4. The stock option vested and continues to vest in 48 equal monthly installments beginning on February 24, 2016, until such time as the option is 100% vested, subject to the continuing service of the Reporting Person on each vesting date.
5. The stock option vested and continues to vest in 12 equal quarterly installments over three years, with the first vesting date being May 16, 2019, until such time as the option is 100% vested, subject to the continuing service of the Reporting Person on each vesting date.
6. 1/4th of the RSUs vested on May 16, 2018, and the remainder will vest 1/16th quarterly over three years in equal installments, subject to the continuing service of the Reporting Person on each vesting date.
7. Each RSU represents a contingent right to receive one (1) share of the Class B Common Stock upon settlement for no consideration.
8. 1/4th of the RSUs vested on August 16, 2018, and the remainder will vest 1/16th quarterly over three years in equal installments, subject to the continuing service of the Reporting Person on each vesting date.
9. 1/16th of the RSUs vested on November 16, 2018, and the remainder will vest 1/16th quarterly thereafter in equal installments, subject to the continuing service of the Reporting Person on each vesting date.
10. 1/16th of the RSUs vested on May 16, 2019, and the remainder will vest 1/16th quarterly thereafter in equal installments, subject to the continuing service of the Reporting Person on each vesting date.

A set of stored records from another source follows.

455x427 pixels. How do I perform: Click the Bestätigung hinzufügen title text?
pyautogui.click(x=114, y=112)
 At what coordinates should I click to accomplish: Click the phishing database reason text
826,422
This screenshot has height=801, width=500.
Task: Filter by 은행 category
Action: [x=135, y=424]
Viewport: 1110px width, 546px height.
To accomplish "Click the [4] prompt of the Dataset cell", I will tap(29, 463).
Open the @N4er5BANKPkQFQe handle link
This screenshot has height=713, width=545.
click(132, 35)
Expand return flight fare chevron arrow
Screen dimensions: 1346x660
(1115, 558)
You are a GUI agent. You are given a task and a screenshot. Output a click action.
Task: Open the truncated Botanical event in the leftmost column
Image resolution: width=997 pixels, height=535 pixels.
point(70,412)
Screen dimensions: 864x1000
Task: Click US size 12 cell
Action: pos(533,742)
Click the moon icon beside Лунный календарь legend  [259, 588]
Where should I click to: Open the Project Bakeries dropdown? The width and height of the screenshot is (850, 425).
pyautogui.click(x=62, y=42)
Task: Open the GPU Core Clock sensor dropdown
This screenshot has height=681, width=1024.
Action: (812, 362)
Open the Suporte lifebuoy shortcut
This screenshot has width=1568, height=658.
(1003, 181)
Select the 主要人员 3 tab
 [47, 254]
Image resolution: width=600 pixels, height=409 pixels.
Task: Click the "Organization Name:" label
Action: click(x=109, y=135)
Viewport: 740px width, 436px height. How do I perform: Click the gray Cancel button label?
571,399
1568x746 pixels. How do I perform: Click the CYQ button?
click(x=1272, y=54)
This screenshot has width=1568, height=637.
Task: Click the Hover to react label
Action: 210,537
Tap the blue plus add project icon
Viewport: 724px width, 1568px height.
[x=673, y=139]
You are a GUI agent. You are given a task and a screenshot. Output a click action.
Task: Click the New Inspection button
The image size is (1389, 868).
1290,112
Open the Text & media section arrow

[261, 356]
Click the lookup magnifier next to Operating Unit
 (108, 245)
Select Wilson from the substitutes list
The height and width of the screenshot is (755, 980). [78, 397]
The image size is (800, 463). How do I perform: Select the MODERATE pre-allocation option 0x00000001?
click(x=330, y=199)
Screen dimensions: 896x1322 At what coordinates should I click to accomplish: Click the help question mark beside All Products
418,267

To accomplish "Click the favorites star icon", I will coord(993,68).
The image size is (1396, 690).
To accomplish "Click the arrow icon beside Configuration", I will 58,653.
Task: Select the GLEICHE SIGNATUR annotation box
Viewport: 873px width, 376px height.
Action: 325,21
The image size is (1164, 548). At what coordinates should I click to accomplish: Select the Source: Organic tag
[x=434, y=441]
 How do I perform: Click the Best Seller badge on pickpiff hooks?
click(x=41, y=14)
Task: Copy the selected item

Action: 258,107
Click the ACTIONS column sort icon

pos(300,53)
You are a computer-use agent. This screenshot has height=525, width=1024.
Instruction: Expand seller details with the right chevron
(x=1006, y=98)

/s/ William Bondurant, by Trevor Dutcher, Attorney-in-Fact 11/18/2019
** Signature of Reporting Person Date
Reminder: Report on a separate line for each class of securities beneficially owned directly or indirectly.
* If the form is filed by more than one reporting person, see Instruction 5 (b)(v).
** Intentional misstatements or omissions of facts constitute Federal Criminal Violations See 18 U.S.C. 1001 and 15 U.S.C. 78ff(a).
Note: File three copies of this Form, one of which must be manually signed. If space is insufficient, see Instruction 6 for procedure.